Children, our heritage, our future

Children are gifts from God and a means of protecting and preserving our heritage.

Without children, the world would have come to an end as there would have been no way to sustain human race.

Many people, who are desirous of having children, go to all lengths to experience that joy, yet there are others who behave and treat children as if they were loaves of bread, easy to pick up from the baker’s shelf.

Though it is not in the children’s interest to over-pamper them, there is every reason for them to be treated with love, given the utmost care, education, and the opportunity to grow and develop themselves to take over from present day adults as managers of homes and leaders of the nation in the future.

There is absolutely nothing wrong in asking our children to help us from time to time in either our household chores or in the work we do.

Anyone, who grew up in the villages or rural communities, cannot deny the fact that from time to time, they were asked to help out on the farm or help their mothers to sell in the market.

That could not be labelled as child labour.

 After all, that was one of the ways that helped instilled a sense of hard work in most of the adults of today.

That practice still exists but in recent times, the economic hardships faced by parents and guardians as well as child abandonment have created a situation where children are competing with adults in the world of work.

It is a common sight to see children, who, instead of being in school, engage in all kinds of back-breaking work during school hours in the name of earning something for their parents, their guardians or for their own upkeep.

Children, as young as six years, are seen in traffic risking their lives to sell all kinds of items like plantain chips, iced water, sweets and whatever they have to sell from morning till dusk.

Children are made to work at the quarries, doing jobs considered dangerous for even adults.

They are sent to catch fish and are thus exposed to all the dangers on the seas, lakes and rivers.

They also serve as farmhands. 

As if that is not enough, most of them are starved and physically abused.

Others are made to undertake hazardous jobs and end up with life-long injuries or health problems.

It is heart-breaking to recount some of the stories these children narrate to the world, anytime they have the opportunity to do so.
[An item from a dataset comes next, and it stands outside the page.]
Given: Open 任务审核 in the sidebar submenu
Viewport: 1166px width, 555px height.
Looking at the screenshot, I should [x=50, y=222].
There have been efforts to curb the incidents of child neglect or abuse, but it looks like more has to be done, if the battle is to be won.
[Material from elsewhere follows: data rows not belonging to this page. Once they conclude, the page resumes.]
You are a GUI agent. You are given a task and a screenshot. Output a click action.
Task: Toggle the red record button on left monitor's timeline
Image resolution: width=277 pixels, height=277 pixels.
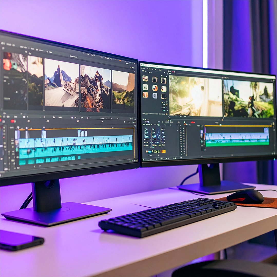[12, 121]
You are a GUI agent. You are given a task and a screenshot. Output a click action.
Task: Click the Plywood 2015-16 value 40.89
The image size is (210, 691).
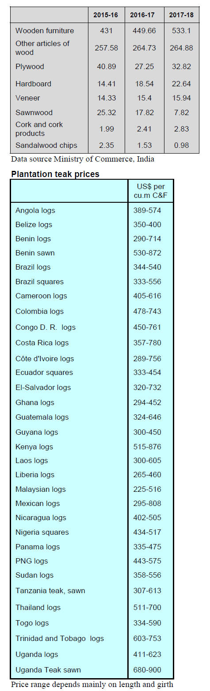click(x=106, y=66)

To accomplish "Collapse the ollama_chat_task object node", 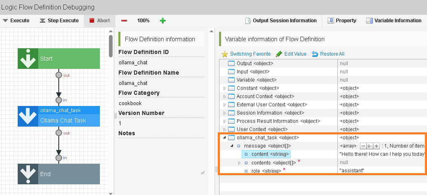I will [x=224, y=138].
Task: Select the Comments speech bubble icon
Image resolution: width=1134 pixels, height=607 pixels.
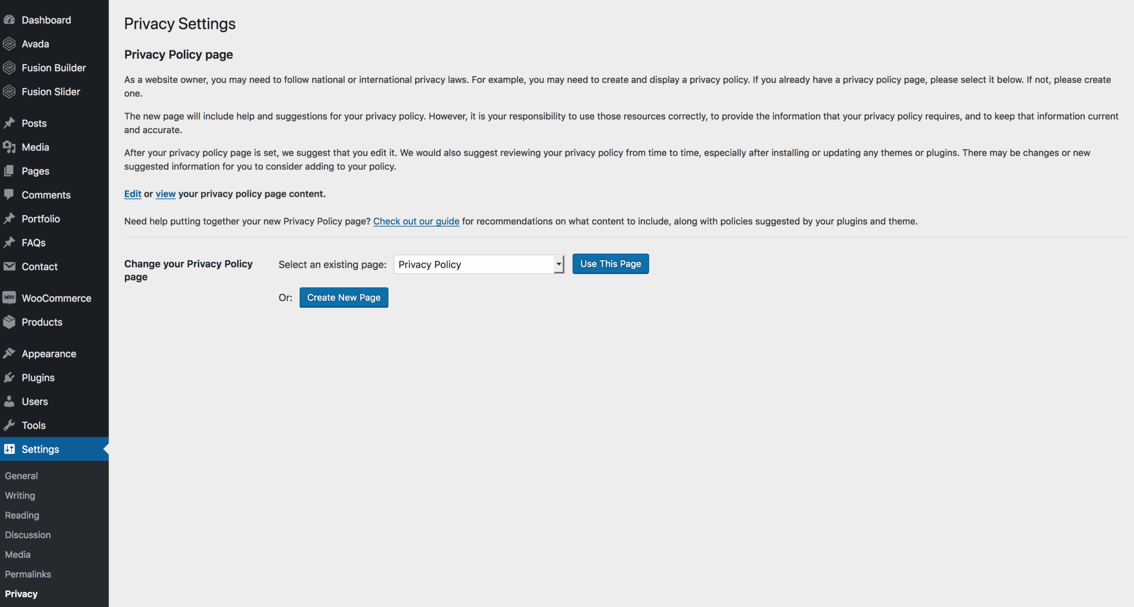Action: pyautogui.click(x=10, y=194)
Even in the nation’s capital, Accra, there are still some children herdsmen, who are left to take care of herds of cattle at the peril of their lives.

No wonder the United Nations has set aside November 20, each year, as Universal Children’s Day “to promote international togetherness, awareness among children worldwide, and improving children's welfare.”

This year’s celebration is on the theme: “For every child, every right.”

The theme reminds us all – the government, parents, guardians, everyone and corporate organisations- that together, we can contribute to the attainment of the rights of children.

The Daily Graphic believes parents, guardians, families and the nation ought to equip our children and those placed in our care with the best education so that they can take up the mantle to maintain our enviable heritage.

It is said that all things being equal, a parent who invests in the well-being of his children, grows to enjoy his old age.

Children are indeed the future of our society, but they can only be effective and successful leaders when they are given the right foundation.

The Daily Graphic thinks that it is an individual’s responsibility, as a parent, and collectively as a community and a nation, to provide the right condition and atmosphere for our children to grow to become responsible adults.